A final common pathway for depression? Progress toward a general conceptual framework

Functional neuroimaging studies of depressed patients have converged with functional brain mapping studies of depressed animals in showing that depression is accompanied by a hypoactivity of brain regions involved in positively motivated behavior together with a hyperactivity in regions involved in stress responses. Both sets of changes are reversed by diverse antidepressant treatments. It has been proposed that this neural pattern underlies the symptoms common to most forms of the depression, which are the loss of positively motivated behavior and increased stress. The paper discusses how this framework can organize diverse findings ranging from effects of monoamine neurotransmitters, cytokines, corticosteroids and neurotrophins on depression. The hypothesis leads to new insights concerning the relationship between the prolonged inactivity of the positive motivational network during a depressive episode and the loss of neurotrophic support, the potential antidepressant action of corticosteroid treatment, and to the key question of whether antidepressants act by inhibiting the activity of the stress network or by enhancing the activity of the positive motivational system.

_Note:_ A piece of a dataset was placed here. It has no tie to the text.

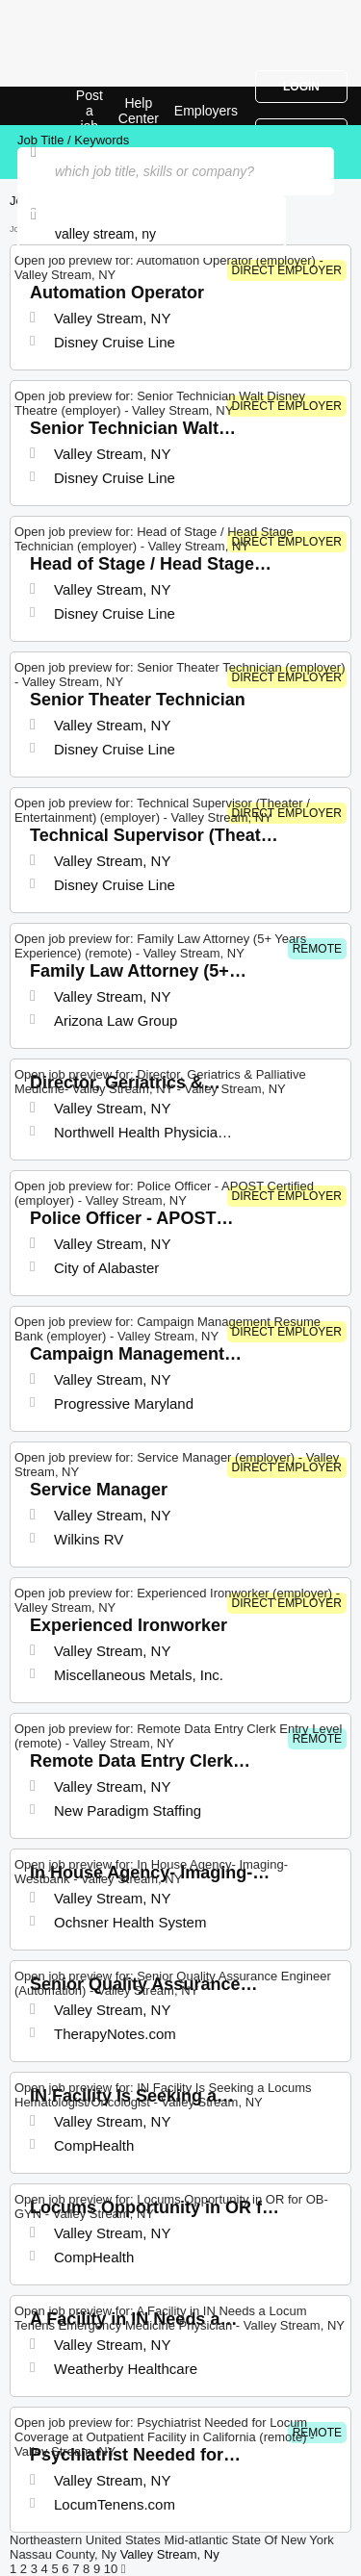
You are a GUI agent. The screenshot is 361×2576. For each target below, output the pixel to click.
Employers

Reduced evoked fos expression in activity-related brain regions in animal models of behavioral depression

A previous study showed that two mouse models of behavioral depression, immune system activation and depletion of brain monoamines, are accompanied by marked reductions in stimulated neural activity in brain regions involved in motivated behavior. The present study tested whether this effect is common to other depression models by examining the effects of repeated forced swimming, chronic subordination stress or acute intraventricular galanin injection - three additional models - on baseline or stimulated c-fos expression in several brain regions known to be involved in motor or motivational processes (secondary motor, M2, anterior piriform cortex, APIR, posterior cingulate gyrus, CG, nucleus accumbens, NAC). Each of the depression models was found to reduce the fos response stimulated by exposure to a novel cage or a swim stress in all four of these brain areas but not to affect the response of a stress-sensitive region (paraventricular hypothalamus, PVH) that was included for control purposes. Baseline fos expression in these structures was either unaffected or affected in an opposite direction to the stimulated response. Pretreatment with either desmethylimipramine (DMI) or tranylcypromine (tranyl) attenuated these changes. It is concluded that the pattern of a reduced neural function of CNS motor/motivational regions with an increased function of stress areas is common to 5 models of behavioral depression in the mouse and is a potential experimental analog of the neural activity changes occurring in the clinical condition.